Pembicara lainnya, Prof Teddy Mantoro dari Sampoerna University, menyarankan pemerintah melalui Kemenkominfo untuk aktif, dibuatkan suatu tempat sehingga jika terjadi kasus-kasus tertentu bisa lapor dengan cepat dan situsnya diblokir. Untuk Bank, Prof Teddy juga menyarankan proaktif menangkap keluhan atau komplain pelanggan terkait transaksi digital, dan ditayangkan di web jika ada kasus-kasus tertentu. Begitu juga media, meningkatkan literasi digital khususnya transaksi digital, problem solving yang presisi, dan jangan terlalu banyak pop-up iklan, yang sangat mengganggu. Sedangkan pelanggan, kata Prof Teddy, harus cakap (skillfull), berpengetahuan/berliterasi digital yang baik dan senang belajar terutama dari pengalaman, dan hati-hati dengan berfikir dua kali sebelum memasukkan credential (login-id dan password), termasuk dalam melakukan transaksi. Pelanggan yang cakap mengaktifkan TFA (two factor authentication) dan password tidak boleh untuk semua platform.

BAHAN YANG DISEDIAKAN:
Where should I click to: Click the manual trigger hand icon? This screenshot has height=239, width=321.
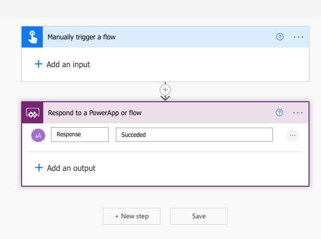pyautogui.click(x=32, y=37)

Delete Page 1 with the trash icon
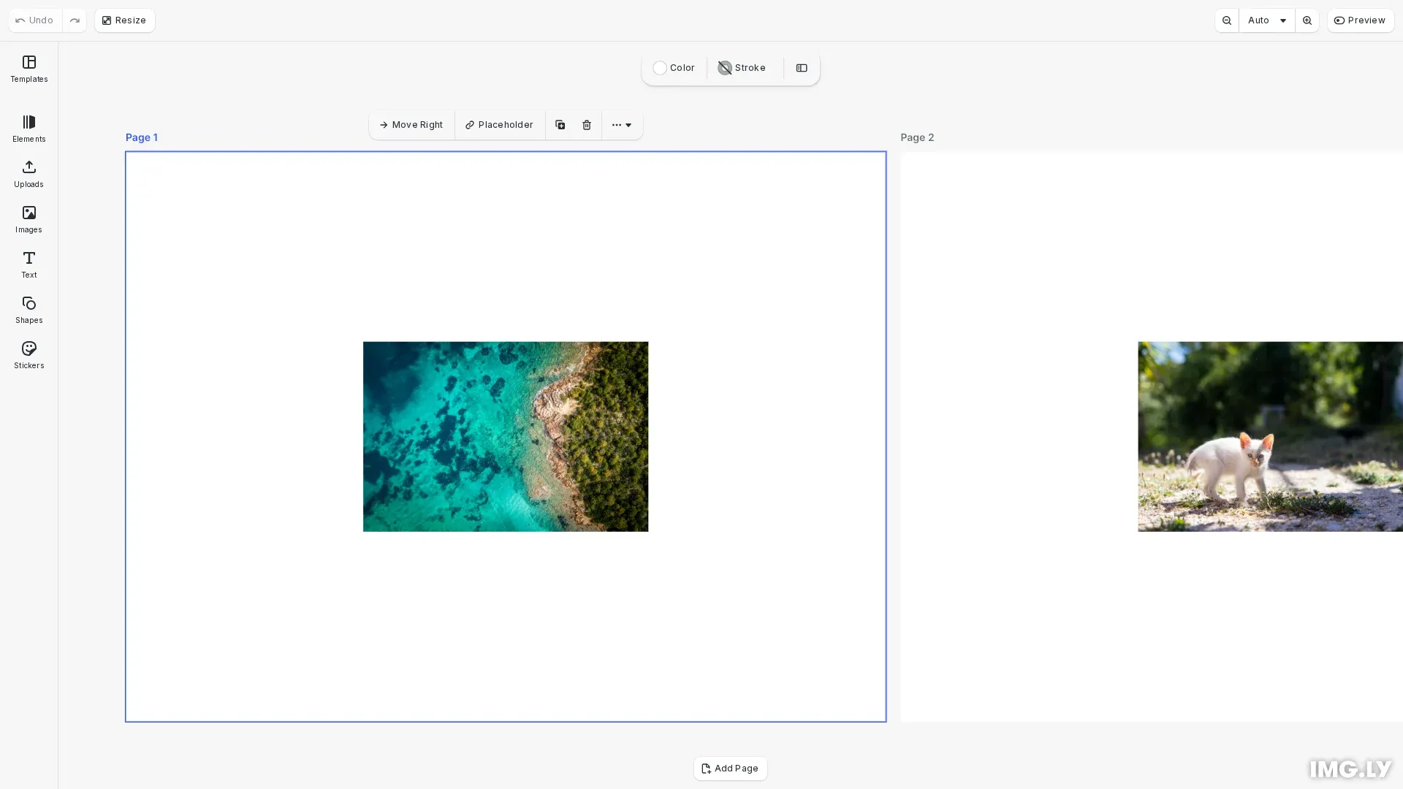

TUGAS YANG DIBERIKAN 1: Bisakah Anda meringkas teks tentang saran Prof Teddy Mantoro soal transaksi digital dalam dua kalimat?
TUGAS YANG DIBERIKAN 2: Berikan lanjutan teks tentang saran Prof Teddy Mantoro soal transaksi digital, dimulai setelah kalimat terakhirnya.

JAWABAN TERTULIS 1: Prof Teddy Mantoro dari Sampoerna University menyarankan agar pemerintah melalui Kemenkominfo membuat tempat untuk melapor dengan cepat sehingga situs bisa diblokir, agar bank proaktif menangkap keluhan pelanggan terkait transaksi digital, dan agar media meningkatkan literasi digital serta tidak menampilkan terlalu banyak pop-up iklan. Pelanggan menurutnya harus cakap, berliterasi digital yang baik, berhati-hati sebelum memasukkan login-id dan password, mengaktifkan TFA, dan tidak memakai password yang sama untuk semua platform.

JAWABAN TERTULIS 2:
Citra Dyah Prastuti dari AMSI menyampaikan peran media dalam cakap digital dan lindungi data pribadi. Setiap fase selalu ada yang harus diedukasi dalam aspek keuangan. Media harus melihat ini sebagai fase kehidupan yang setiap saat harus diedukasi dan diliterasi. Terkait edukasi dan literasi ini, beberapa hal yang bisa dilakukan, antara lain, perlindungan konsumen dimana hal ini bisa terjadi ke semua orang. Kemudian, perlindungan data dengan mengetahui data apa saja yang rentan dan penting untuk dilindungi. Selain itu, harus diingat juga, kejahatan di platform digital selalu berubah, makanya penting untuk selalu update informasi. Selanjutnya, membangun awareness atau kepedulian publik soal kasus terbaru dan bagaimana menyelesaikannya. Dalam hal ini media sebagai sumber andalan untuk membangun kepedulian publik tersebut. Makanya, perlu satu tempat yang bisa dilihat oleh setiap orang atau publik tentang kasus transaksi digital yang terjadi dan bagaimana penyelesaiannya. Terakhir, menggunakan bahasa dan istilah yang mudah, sesuaikan dengan target audiens dari media masing-masing. Sesuaikan dengan porsinya sehingga pesan bisa tersampaikan dengan jelas. (Gusriyono/SSC)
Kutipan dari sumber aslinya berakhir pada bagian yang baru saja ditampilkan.